In my foray into what is surely an inexhaustible reserve of happiness-oriented literature, I have noticed that you can hardly swing your favorite stuffie without striking it against an allusion to “the pursuit of happiness.” The phrase is everywhere. Writers of all stripes use it, and it appears with varying degrees of reference to its original, Jeffersonian context in the Declaration of Independence, as well as with varying degrees of irony. (I myself employed the phrase just yesterday, when I was mulling over the place of introverts in the psychological landscape of the U.S.) The ubiquity of the phrase seems to be a testament to its rootedness in the fecund loam of the American subconscious.

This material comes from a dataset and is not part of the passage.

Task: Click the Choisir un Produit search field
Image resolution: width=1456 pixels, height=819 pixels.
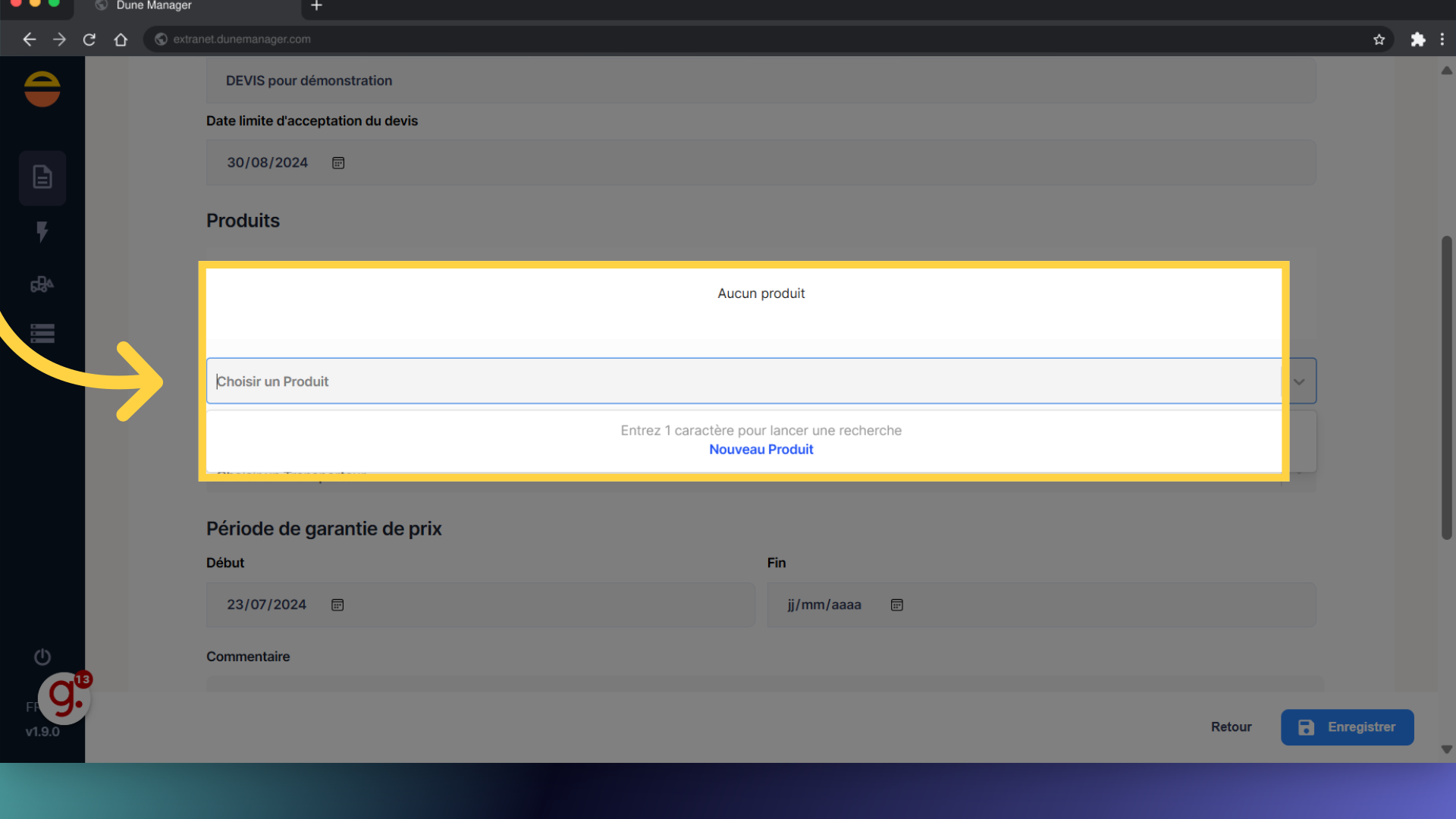Action: [x=743, y=381]
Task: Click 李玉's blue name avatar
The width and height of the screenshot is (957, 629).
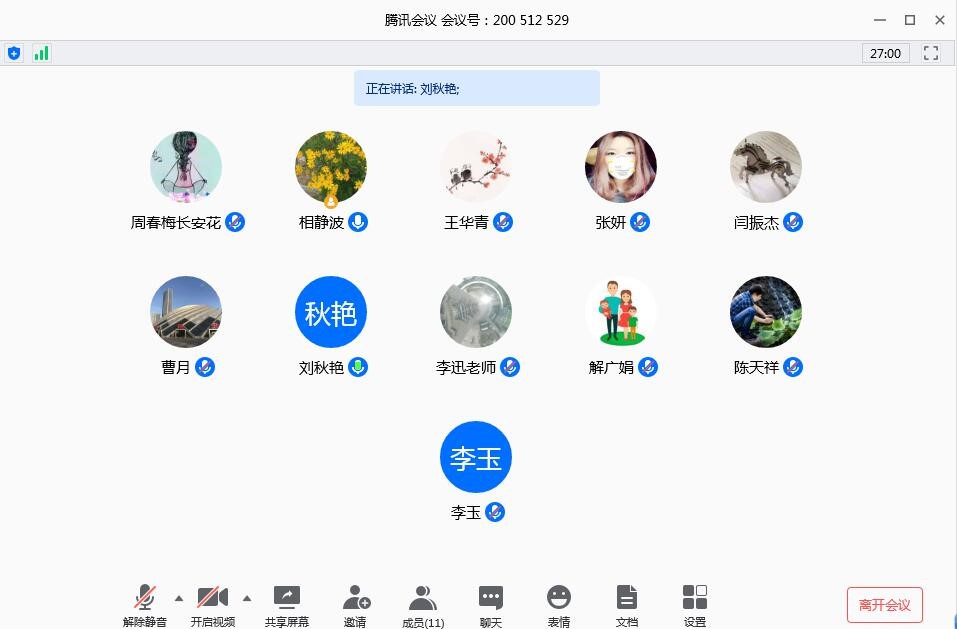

But what does it mean, anyway? In writing his rough draft of the Declaration, which already included this bit about “life, liberty, and the pursuit of happiness,” Jefferson claimed to have “turned to neither book nor pamphlet.” This doesn’t mean he wasn’t influenced by anything, of course, but that he was more concerned with channeling the muse of prospective statehood than constructing a document with a clear ideological lineage. But even as scholars have done a fine job establishing that lineage in the time since – Gettysburg College historian Timothy J. Shannon, for example, identifies the English philosopher John Locke and the Virginia statesman George Mason as two of Jefferson’s major sources – the exact nature of Jefferson’s “happiness” remains a bit murky. Shannon’s perspective is that Jefferson, as an Enlightenment thinker, connected happiness with the potential power of reason to improve the lives of individuals and the condition of society as a whole – which often meant taking advantage of opportunities to increase wealth and improve living conditions:
“In Jefferson’s world, reasonable people pursued happiness by migrating from poverty and deprivation in the Old World to the natural bounty of the New. They pursued happiness by adopting new techniques that improved crop yields and livestock breeding. They built ships, roads, and canals that opened new markets and sped commerce.”
In other words, there might be less of a need for constitutional hermeneutics than one might tend to assume. From Jefferson to your average Amazon Prime member (that’s me!), it seems possible that the American “pursuit of happiness” has been bound up with technological advancement and material progress for close to two and a half centuries. Shannon continues:
“Happiness meant being able to provide for your family without fear of famine, incessant warfare, or an exploitive aristocracy. In his essay “Information to Those Who Would Remove to America,” [Benjamin] Franklin called this condition a “general happy mediocrity.” Today, we call it a stable, middle-class society, where people who work hard can reasonably expect freedom and prosperity for themselves and their children.”